With regards to the former, over the course of the last two years, Kubernetes has become the multivendor open source standard. Kubernetes provides features that were once an exercise left to each IT department: workload scheduling, log aggregation, scaling, health monitoring, and seamless application upgrades. Rather than fight these built-in capabilities by preserving the old workflows and tools, IT organizations need to accept them as part of the new “operating system” and build their workflows around what Kubernetes provides.
The second critical component is the container delivery pipeline: This is the system that automates the build/test cycle for every code check-in, and deploys successful check-ins into the container orchestration system. The most critical shift in the ops workflow is to move core aspects of the software delivery life cycle, such as vulnerability remediation, out of the runtime monitoring of production systems and into the build pipeline. For example, instead of being able to patch a vulnerable package on the running container, the ops team needs to flag a vulnerable package version using container inspection tools, trigger a rebuild of the container image, scan the image for vulnerable packages as part of the CI/CD pipeline, and only deploy images that pass these scans.
Unifying dev and ops via the new container workflow
This may feel like a scary shift for IT, but in fact it’s exactly aligned with the shift to devops: By having dev and ops collaborate together during the build phase of an application, issues are found much earlier in the software delivery life cycle, and a lot of the waste that the devops movement was created to address is eliminated by having a much tighter workflow for dev and ops.
IT now has two additional mission-critical systems to standardize and operate on behalf of the business: the container orchestration system and the container delivery pipeline. But what happens to common IT fixtures like configuration management systems, log aggregation systems, and monitoring systems? They don’t go away in the container world. Rather, they take on different roles. Configuration management systems are used to deploy and manage the life cycle of core distributed systems such as the container orchestration system, the container delivery pipeline, and other dependencies such as data management systems that aren’t running in containers. Log aggregation systems continue to provide a critical function for audits, forensics, and predictive analytics by draining the logs that come from the container orchestration system and the container delivery pipeline. And monitoring systems aggregate data that comes out of the container orchestration system with other external data sources.

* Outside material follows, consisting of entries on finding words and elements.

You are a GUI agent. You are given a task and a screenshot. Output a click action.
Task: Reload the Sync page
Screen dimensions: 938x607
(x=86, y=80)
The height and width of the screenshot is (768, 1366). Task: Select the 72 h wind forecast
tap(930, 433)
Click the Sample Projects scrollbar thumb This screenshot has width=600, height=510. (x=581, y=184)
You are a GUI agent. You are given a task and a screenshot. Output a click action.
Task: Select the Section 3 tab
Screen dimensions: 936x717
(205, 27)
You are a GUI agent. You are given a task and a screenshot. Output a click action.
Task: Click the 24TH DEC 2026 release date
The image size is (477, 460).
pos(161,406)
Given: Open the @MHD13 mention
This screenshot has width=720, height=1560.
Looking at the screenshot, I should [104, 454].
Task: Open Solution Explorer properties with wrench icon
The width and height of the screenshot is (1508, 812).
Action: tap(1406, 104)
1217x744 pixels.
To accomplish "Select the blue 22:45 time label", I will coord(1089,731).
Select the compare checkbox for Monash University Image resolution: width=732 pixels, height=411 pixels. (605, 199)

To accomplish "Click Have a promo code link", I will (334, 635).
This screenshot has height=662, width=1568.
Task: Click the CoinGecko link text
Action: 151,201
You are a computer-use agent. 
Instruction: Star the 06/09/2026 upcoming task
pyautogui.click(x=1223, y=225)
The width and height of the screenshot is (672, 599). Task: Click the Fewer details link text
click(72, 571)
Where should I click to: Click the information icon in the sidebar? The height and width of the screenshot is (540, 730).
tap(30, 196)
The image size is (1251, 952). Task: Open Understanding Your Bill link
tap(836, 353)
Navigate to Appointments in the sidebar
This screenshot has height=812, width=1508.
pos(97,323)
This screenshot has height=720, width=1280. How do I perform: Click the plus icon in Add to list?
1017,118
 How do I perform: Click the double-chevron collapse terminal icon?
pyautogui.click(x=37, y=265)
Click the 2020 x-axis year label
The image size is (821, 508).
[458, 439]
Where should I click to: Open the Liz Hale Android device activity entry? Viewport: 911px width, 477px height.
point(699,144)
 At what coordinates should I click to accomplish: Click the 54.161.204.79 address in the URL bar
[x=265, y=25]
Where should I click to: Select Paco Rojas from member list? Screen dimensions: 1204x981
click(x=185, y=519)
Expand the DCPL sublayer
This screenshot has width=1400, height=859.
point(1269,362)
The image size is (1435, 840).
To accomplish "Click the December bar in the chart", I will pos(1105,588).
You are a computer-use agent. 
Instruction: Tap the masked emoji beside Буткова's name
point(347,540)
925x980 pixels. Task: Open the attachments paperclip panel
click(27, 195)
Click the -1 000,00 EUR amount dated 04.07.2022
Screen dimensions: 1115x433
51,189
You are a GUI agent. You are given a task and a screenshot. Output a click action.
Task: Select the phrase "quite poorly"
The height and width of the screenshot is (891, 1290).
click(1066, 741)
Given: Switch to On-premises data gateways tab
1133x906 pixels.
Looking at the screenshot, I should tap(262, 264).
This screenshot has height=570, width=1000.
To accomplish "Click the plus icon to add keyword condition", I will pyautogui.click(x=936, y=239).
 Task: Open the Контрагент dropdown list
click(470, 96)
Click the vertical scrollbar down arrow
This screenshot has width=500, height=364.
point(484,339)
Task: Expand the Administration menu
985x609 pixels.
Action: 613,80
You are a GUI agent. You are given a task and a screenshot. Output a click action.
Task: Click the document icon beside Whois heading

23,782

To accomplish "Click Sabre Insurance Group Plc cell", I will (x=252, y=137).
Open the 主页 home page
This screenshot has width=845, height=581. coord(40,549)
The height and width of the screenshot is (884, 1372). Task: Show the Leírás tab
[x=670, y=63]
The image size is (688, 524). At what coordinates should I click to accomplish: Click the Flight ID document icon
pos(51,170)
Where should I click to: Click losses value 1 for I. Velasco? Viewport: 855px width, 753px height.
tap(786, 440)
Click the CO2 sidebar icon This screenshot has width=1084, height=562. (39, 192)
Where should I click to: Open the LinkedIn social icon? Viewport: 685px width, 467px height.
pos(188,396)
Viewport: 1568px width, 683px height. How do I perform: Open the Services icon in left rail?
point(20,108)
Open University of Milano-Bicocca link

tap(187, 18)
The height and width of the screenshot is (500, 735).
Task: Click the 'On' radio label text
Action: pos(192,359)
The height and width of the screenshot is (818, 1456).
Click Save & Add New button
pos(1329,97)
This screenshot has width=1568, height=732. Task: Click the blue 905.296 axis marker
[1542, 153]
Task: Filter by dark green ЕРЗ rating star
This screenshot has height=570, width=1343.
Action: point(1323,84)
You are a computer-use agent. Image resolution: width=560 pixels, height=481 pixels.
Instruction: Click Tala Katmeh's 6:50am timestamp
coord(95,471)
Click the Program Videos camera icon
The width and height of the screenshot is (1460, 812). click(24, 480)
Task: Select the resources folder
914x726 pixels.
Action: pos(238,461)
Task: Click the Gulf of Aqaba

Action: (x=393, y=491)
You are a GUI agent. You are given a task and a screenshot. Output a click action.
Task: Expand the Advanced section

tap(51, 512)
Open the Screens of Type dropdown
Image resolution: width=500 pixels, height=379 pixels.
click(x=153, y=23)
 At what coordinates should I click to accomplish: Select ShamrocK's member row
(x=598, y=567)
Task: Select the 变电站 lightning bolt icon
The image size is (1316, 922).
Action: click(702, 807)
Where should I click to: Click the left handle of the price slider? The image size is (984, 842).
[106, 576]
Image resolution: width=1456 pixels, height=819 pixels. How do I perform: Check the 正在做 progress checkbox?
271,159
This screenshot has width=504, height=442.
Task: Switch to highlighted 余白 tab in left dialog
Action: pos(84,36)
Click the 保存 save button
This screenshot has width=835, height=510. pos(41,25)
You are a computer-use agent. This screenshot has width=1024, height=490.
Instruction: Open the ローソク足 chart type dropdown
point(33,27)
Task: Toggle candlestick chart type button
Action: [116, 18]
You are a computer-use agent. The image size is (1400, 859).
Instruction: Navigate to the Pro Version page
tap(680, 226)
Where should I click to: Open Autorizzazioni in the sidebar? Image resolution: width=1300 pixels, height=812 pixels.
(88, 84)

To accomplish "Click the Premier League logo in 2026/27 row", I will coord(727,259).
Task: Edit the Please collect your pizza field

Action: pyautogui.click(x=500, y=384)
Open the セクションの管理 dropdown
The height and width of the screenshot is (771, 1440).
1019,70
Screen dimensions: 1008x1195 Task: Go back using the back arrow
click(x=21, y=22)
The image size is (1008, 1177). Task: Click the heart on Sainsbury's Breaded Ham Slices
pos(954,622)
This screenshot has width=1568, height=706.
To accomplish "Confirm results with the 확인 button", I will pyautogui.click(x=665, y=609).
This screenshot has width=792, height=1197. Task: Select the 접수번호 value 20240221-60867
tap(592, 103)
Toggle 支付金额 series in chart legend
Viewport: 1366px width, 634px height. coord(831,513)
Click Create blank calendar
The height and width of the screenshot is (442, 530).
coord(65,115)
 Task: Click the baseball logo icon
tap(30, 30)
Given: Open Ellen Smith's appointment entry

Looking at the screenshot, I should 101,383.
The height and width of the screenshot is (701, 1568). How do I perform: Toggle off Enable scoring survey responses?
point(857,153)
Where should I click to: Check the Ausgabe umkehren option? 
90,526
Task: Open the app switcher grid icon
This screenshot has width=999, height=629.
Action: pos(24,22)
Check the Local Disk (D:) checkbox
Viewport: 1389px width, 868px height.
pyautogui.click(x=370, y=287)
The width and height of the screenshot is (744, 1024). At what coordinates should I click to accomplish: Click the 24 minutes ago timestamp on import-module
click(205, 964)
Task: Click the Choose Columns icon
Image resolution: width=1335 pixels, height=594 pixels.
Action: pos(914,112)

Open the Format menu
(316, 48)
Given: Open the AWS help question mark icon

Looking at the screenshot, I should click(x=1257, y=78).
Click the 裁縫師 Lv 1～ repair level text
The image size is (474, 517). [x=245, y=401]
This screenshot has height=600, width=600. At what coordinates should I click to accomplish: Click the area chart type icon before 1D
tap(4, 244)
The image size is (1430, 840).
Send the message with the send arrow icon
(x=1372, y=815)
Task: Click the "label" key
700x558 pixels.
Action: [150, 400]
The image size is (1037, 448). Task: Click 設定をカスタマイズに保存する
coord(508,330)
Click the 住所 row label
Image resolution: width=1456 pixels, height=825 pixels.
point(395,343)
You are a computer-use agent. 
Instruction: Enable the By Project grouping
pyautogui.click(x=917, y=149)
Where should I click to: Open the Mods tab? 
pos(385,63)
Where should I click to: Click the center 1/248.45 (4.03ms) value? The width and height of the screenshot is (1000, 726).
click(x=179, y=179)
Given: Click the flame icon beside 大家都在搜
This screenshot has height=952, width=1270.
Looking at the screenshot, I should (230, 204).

Building a structural competitive advantage through devops and containers
Organizations that couple a devops transformation with the introduction of an enterprise-standard container orchestration system and container delivery pipeline will unlock the agility benefits inherent in this new workflow, be able to experiment and learn from their customers faster, and ultimately deliver the right capabilities to their customers far more rapidly than their competitors. Those visionary organizations will build a significant and structural competitive advantage and will be the prime beneficiaries of the new world of devops and containers.